LA SINISTRA E LE PROSSIME ELEZIONI

DI ALBERTO BENZONI


La sinistra, o almeno quella che ci è toccata in sorte (ma non ce ne sono altre), ha un problema con le prossime elezioni. Ma non è quello della data. Ma quello del loro esito. E, nel concreto, del fatto che, con questo sistema elettorale, che sembra scritto sotto dettatura, la coalizione di centro-destra ha la vittoria in tasca. Ulteriormente favorita perché è in campo in campo da diversi anni, rimanendo, da sempre, vicina al 50% nei sondaggi, mentre il “campo largo” (da Conte a Renzi, tanto per rendere l’idea) auspicato da Letta è, ancora, al “carissimo amico” e lì rimarrà.
Così stando le cose, le assicurazioni, vagamente ricattatorie, offerte dal duo Salvini/Berlusconi – “sì ad un governo che operi sino alla fine della legislatura ma solo se Draghi continua a fare il presidente del consiglio” –  vanno considerate per quello che sono: una trappola. Sia nei confronti del Pd che dello stesso Draghi. E magari per tutti e due congiuntamente.
Il Nostro sa benissimo ciò che lo aspetta. Un anno o poco più a mediare tra liti continue, con il Pd al suo fianco, per spirito di servizio o magari perché non è in grado di comportarsi diversamente; e il duo Salvini/Meloni ad attaccarlo, magari abbracciandolo, all’unico scopo di neutralizzarlo. Magari per staccare la spina, come fece Berlusconi con Monti nel 2012, al solo scopo di intercettare un malcontento destinato fatalmente a crescere.

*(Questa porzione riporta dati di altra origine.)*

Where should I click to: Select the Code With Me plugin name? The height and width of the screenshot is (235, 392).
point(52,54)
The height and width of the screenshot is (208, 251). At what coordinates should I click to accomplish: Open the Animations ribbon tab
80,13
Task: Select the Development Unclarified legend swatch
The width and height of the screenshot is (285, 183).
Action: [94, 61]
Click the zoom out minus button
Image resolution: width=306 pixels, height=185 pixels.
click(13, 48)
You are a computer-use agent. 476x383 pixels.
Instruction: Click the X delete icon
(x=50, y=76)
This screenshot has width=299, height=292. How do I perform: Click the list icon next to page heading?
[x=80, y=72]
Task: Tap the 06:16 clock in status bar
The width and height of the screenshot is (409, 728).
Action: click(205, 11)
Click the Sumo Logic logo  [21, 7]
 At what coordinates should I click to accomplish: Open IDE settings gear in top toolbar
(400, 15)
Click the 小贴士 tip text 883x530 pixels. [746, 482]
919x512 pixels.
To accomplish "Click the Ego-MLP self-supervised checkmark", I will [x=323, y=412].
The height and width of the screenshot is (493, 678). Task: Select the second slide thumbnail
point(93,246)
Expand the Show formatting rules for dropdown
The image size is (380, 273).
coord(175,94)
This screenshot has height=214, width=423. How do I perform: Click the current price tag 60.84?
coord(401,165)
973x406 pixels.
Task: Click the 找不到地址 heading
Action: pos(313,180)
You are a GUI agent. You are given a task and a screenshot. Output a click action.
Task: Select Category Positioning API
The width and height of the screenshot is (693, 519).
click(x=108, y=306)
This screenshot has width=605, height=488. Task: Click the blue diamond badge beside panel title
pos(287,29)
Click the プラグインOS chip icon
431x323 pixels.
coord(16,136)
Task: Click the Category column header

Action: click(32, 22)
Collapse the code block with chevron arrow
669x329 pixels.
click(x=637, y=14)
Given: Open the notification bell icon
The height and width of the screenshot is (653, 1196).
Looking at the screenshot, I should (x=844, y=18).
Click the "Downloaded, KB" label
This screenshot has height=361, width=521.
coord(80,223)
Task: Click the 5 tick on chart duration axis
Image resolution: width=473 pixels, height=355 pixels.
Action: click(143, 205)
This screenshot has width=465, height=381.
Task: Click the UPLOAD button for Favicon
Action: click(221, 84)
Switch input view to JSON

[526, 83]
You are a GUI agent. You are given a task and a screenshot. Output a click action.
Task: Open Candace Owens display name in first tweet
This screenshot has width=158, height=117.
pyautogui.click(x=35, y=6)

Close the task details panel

Nel frattempo apparirà chiaro sin dall’inizio che, una volta scartata pregiudizialmente l’ipotesi di una presidenza Draghi, non esiste nessun “deus ex machina” calato dall’alto e dotato dei requisiti necessari alla bisogna. A dimostrarlo il fatto che (a prescindere dal caso Berlusconi) tutte le ipotetiche candidature comparse sui giornali sono regolarmente impallinate ancor prima di essere discusse.
Tutto lascia pensare, allora, che si arrivi, “responsabilmente”, ad un compromesso di basso profilo. Con la elezione di un presidente di mediazione e non di garanzia, esterno, politicamente e culturalmente, alla nostra area e, per di più, di scarsa dimensione internazionale.
Ci troveremo così, tra un anno, scoperti, anzi nudi su due fronti: da una parte un governo di centro-destra, con un’importante componente trumpiana; e, dall’altra, un presidente della repubblica di scarsa autorità.
Si può naturalmente sostenere che la sinistra meriti questo e altro; e che un bagno di opposizione la costringerà a cambiare registro. Ma, ammesso che la sua redenzione sia possibile, cosa succederà nel frattempo?
Dobbiamo allora uscire dalla trappola. E, per questo, abbiamo bisogno di complici. E magari anche di mascalzoni inveterati che hanno qui, e ora, i nostri stessi interessi. Stiamo parlando, lo si sarà già capito, di Renzi. Un rottamatore/ricattatore alla ricerca di rispettabilità. E che, quindi, vede, con terrore l’avvento di un governo di centro-destra che lo condannerebbe all’irrilevanza; così come un sistema elettorale che porrebbe ostacoli insuperabili alla formazione di un’autonoma area di centro.
L’accordo o, più esattamente, la proposta che il Pd e il M5S dovrebbero portato alla riunione congiunta essere trovato sul nome di Draghi come presidente e/o sull’adozione di una legge elettorale di stampo proporzionale, con gli opportuni sbarramenti e correttivi. Difficile che vengano accettate tutte e due. Impossibile superare l’idiosincrasia dei grillini sul nome di Draghi. E, allora, avanti con la riforma elettorale, come impegno da assolvere (magari assieme all’introduzione della sfiducia costruttiva) nell’anno che ci separa dalla fine della legislatura.
Stupisce, francamente, che il Pd (magari su suggerimento di Bettini) non l’abbia, da tempo, messa in calendario (magari perché più interessato a tenere sotto controllo la sua area di competenza che a vincere le elezioni). Ma, mai come come in questo caso vale il principio: “meglio tardi che mai”.